Stored records:
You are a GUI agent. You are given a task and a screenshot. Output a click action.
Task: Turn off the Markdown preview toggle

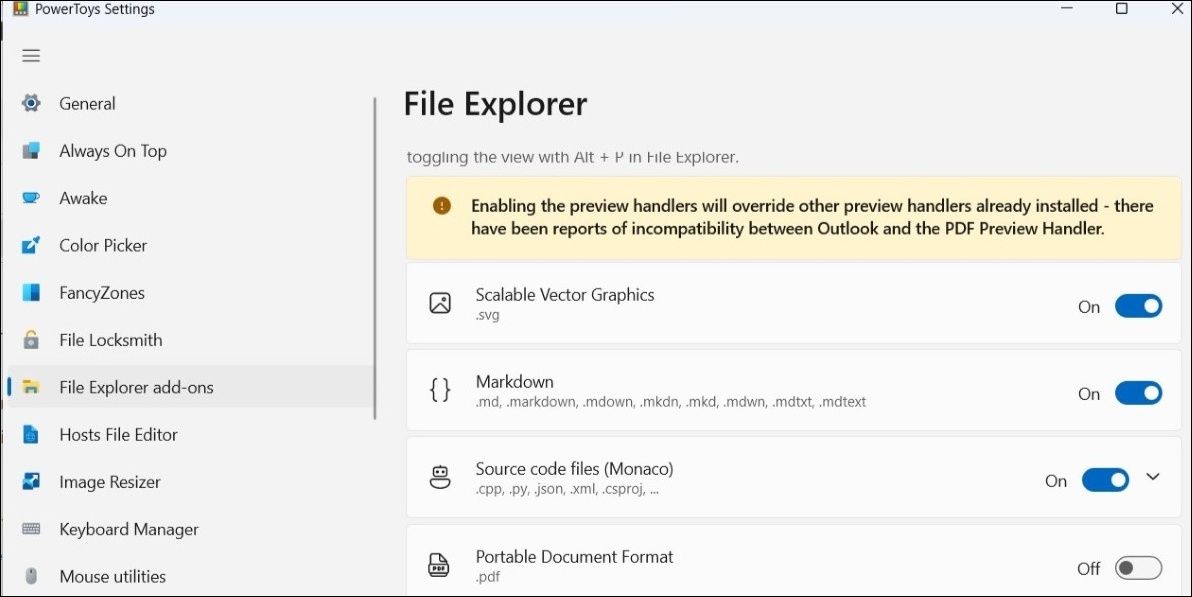pos(1138,394)
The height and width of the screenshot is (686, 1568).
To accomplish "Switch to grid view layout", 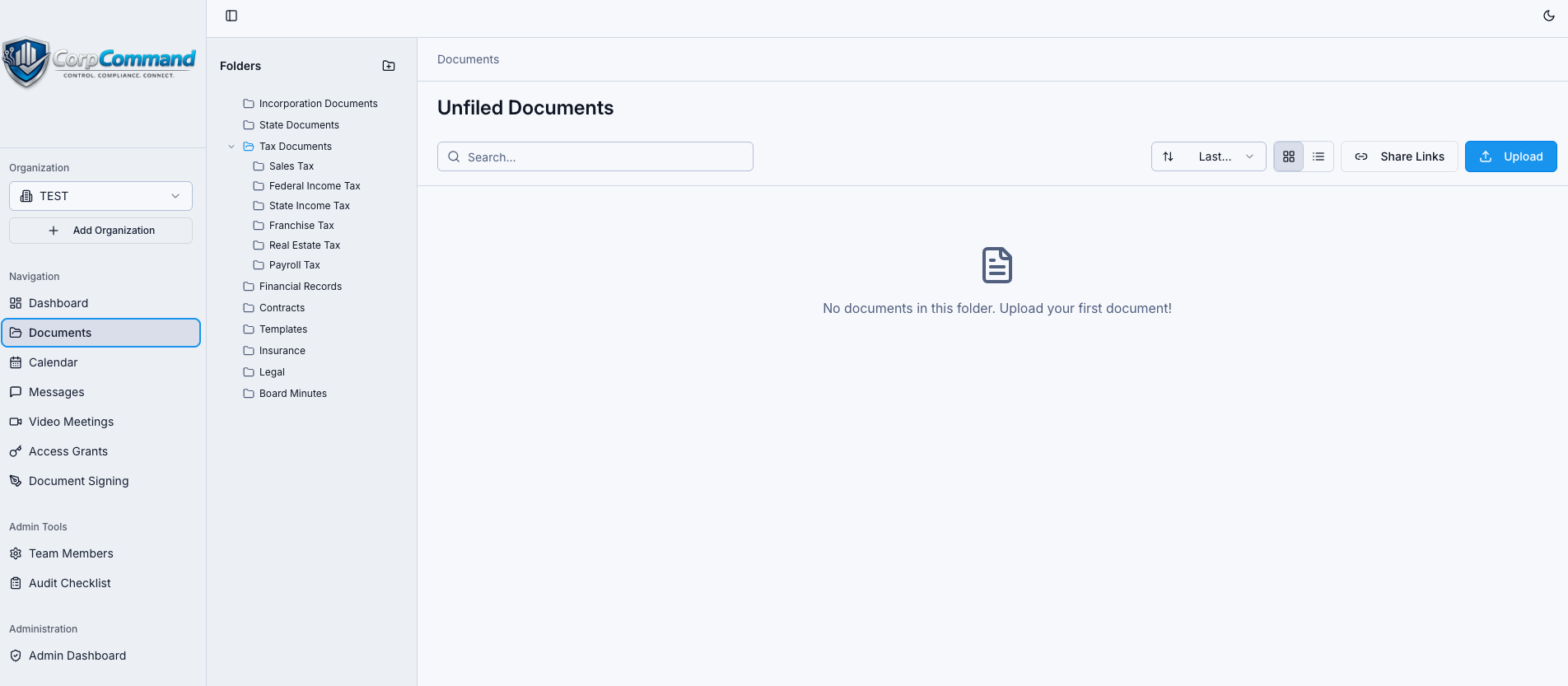I will pyautogui.click(x=1289, y=156).
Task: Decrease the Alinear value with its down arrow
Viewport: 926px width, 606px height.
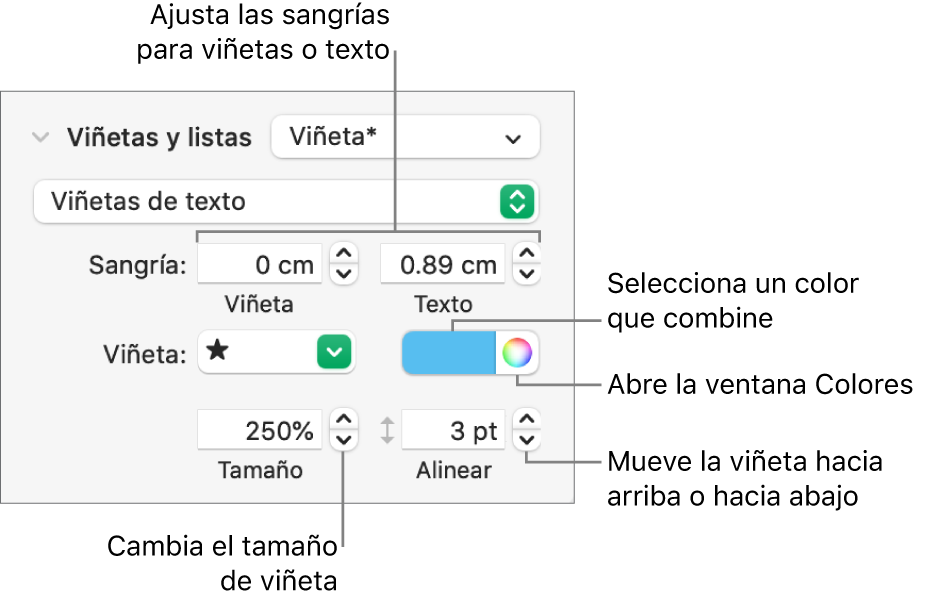Action: [x=527, y=438]
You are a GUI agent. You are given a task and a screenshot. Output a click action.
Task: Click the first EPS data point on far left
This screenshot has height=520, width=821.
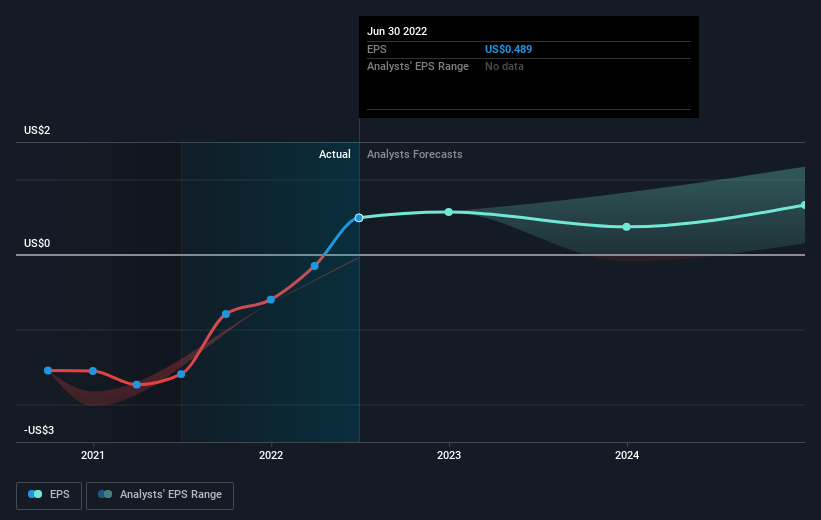(x=48, y=370)
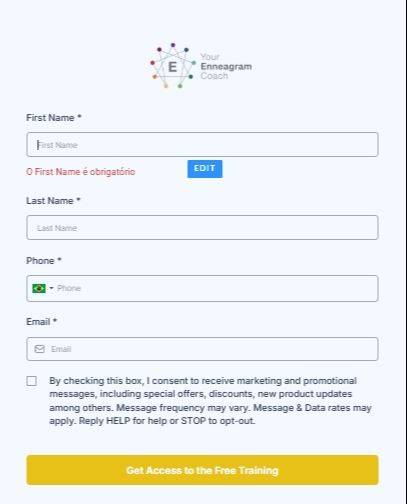This screenshot has height=504, width=407.
Task: Click the 'Phone *' field label
Action: (44, 261)
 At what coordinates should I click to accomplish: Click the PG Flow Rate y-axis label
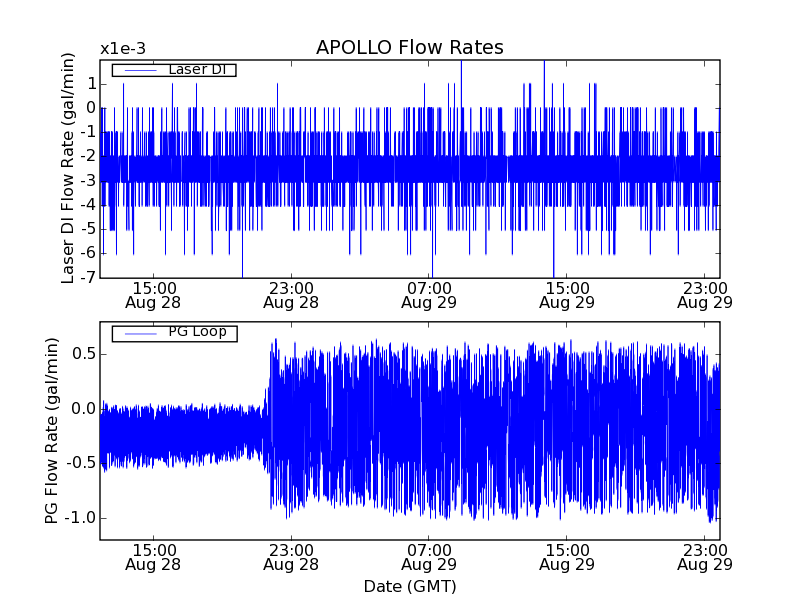click(51, 430)
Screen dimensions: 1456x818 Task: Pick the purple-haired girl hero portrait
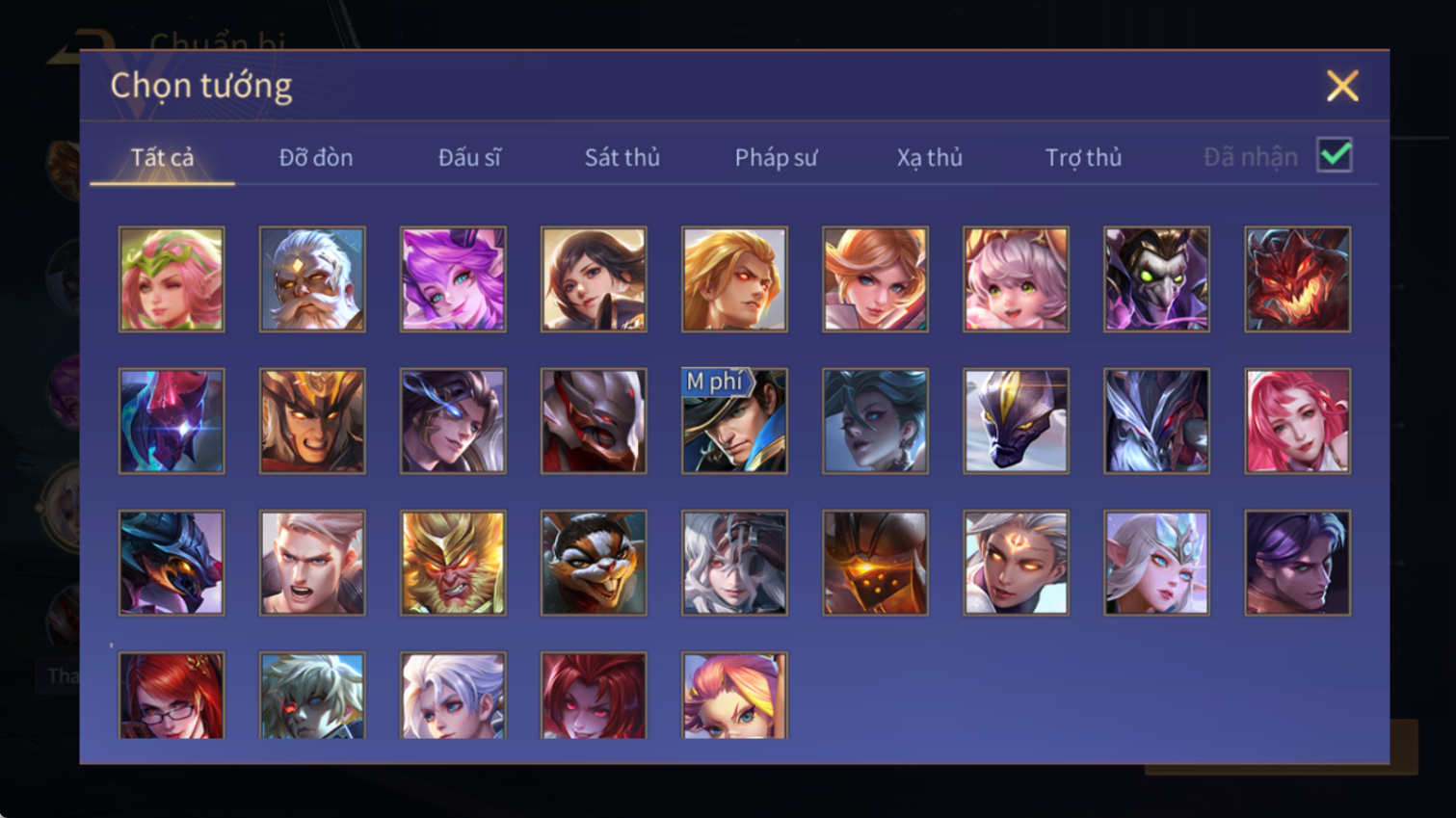coord(453,279)
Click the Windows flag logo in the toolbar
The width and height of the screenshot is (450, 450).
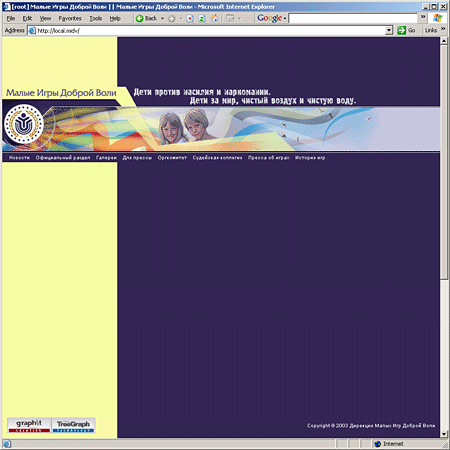pyautogui.click(x=437, y=18)
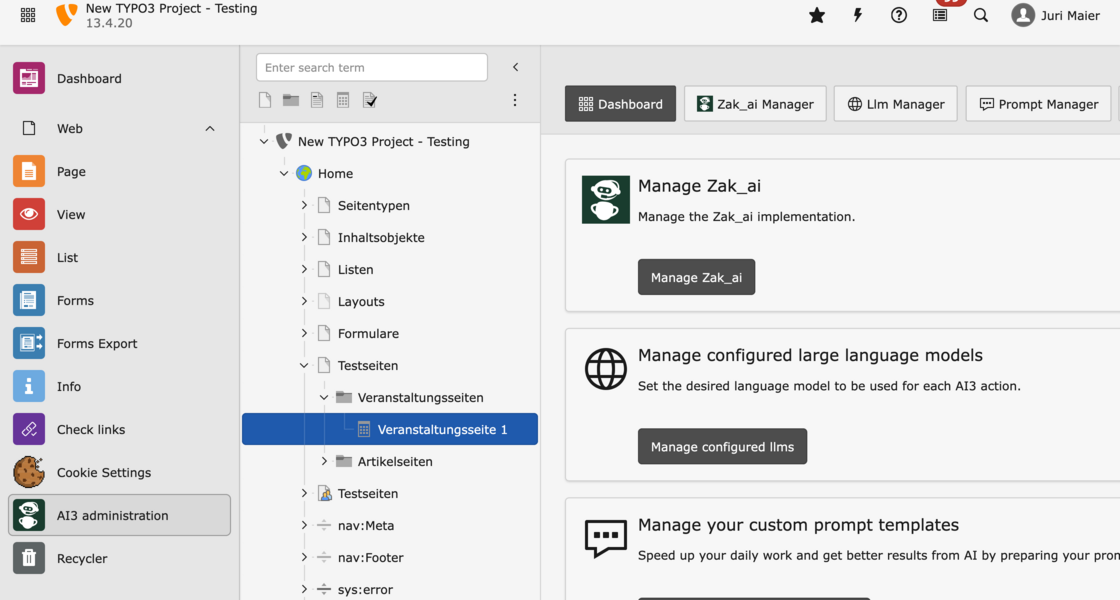Screen dimensions: 1120x600
Task: Expand the Artikelseiten folder node
Action: coord(324,461)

Exercise: The final stretch of the data, from the line with "Task: Click the first" through its last line, is to be retyped exactly; pictures are not part of the copy.

Exercise result:
Task: Click the first EPS data point on far left
This screenshot has height=520, width=821.
(x=48, y=370)
This screenshot has height=504, width=407.
Task: Click the 'Phone *' field label
Action: (44, 261)
 At what coordinates should I click to accomplish: Click the PG Flow Rate y-axis label
click(51, 430)
Screen dimensions: 1456x818 Task: Pick the purple-haired girl hero portrait
coord(453,279)
Click the Windows flag logo in the toolbar
The width and height of the screenshot is (450, 450).
pyautogui.click(x=437, y=18)
Screen dimensions: 1120x600
Task: Expand the Artikelseiten folder node
Action: coord(324,461)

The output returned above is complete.